De voedingswetenschapper is behept met zwakke methoden om zwakke verbanden te onderzoeken. Epidemiologisch onderzoek kent intrinsieke problemen zoals de voedingsvragenlijsten die maar een globale indruk kunnen geven van de voedingsinname over een lange tijd. Bovendien willen of kunnen mensen maar in beperkte mate antwoord geven op vragen over voeding en zitten de analyses vol valkuilen door verstorende invloed van allerlei andere variabelen. Bovendien gaan ze uit van wat in een bevolking in de praktijk geconsumeerd wordt en niet wat optimaal zou kunnen zijn (er zitten bijvoorbeeld geen jagers-verzamelaars in Amerikaanse cohorten).

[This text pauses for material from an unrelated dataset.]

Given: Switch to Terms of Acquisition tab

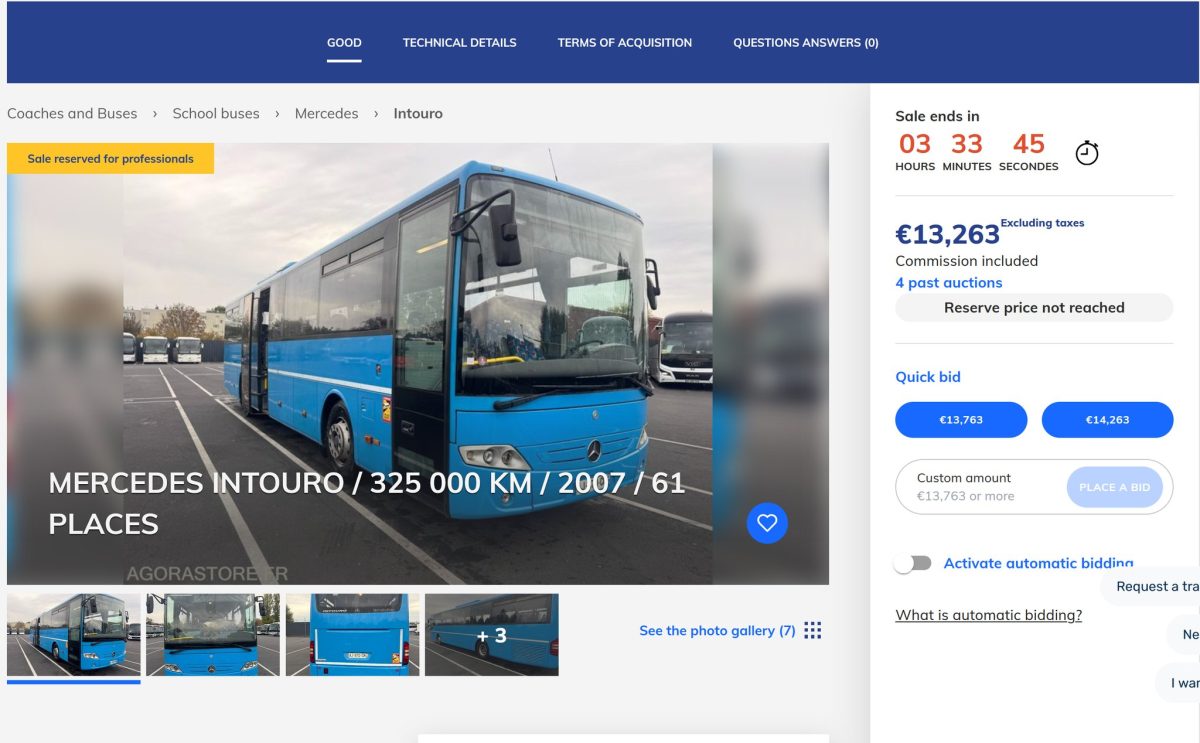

De vele kortdurende trials hebben evengoed problemen door hun beperkte validiteit en generaliseerbaarheid voor de relaties tussen spontane en langdurige voedselconsumptiepatronen en het ontstaan van chronische ziekten. De experimentalist sluit vaak mogelijk verstorende variabelen uit zoals leeftijd, lichaamsgewicht of etniciteit die vaak in werkelijkheid juist vaak van grote invloed zijn voor relaties tussen voeding en gezondheid. Er bestaan ruim driehonderdduizend verschillend voedingsmiddelen waarvan er enkele tienduizenden in een grote supermarkt te koop zijn. In veel onderzoek is een breed scala aan voedingsmiddelen daarom noodzakelijkerwijs gegroepeerd zoals “zuivel”, “groenten”, “fruit”, “noten”, “vleeswaren” enzovoorts. Behalve dat deze groepen bestaan uit producten van soms totaal verschillende samenstelling is er ook veel onzekerheid: is boter zuivel ? zijn aardappelen en tomaten groenten ? is een smoothie fruit ? zijn pinda’s noten ?
Observationele en experimentele onderzoeken laten, niet verrassend gezien bovenstaande, nogal eens verschillende en soms tegenstrijdige uitkomsten zien. In experimenten is de individuele respons op een interventie vaak groot. Commissies die richtlijnen formuleren maken daarom voortdurend afwegingen in onderzoeksgegevens die een grote mate van onzekerheid in zich hebben. Is het dus mogelijk om eenduidige en voor iedereen geldende voorschriften te maken voor een optimale gezondheid ? Totaal onmogelijk lijkt mij. Maar blijkens de reacties op de richtlijnen willen veel mensen dat wel: ‘we mogen niet meer x’ of ‘we moeten dagelijks y’. Voedingsrichtlijnen zijn geen voorschriften of instructies waarin geen variatie mogelijk is. Ze moeten zeker serieus genomen worden maar ook weer niet té serieus.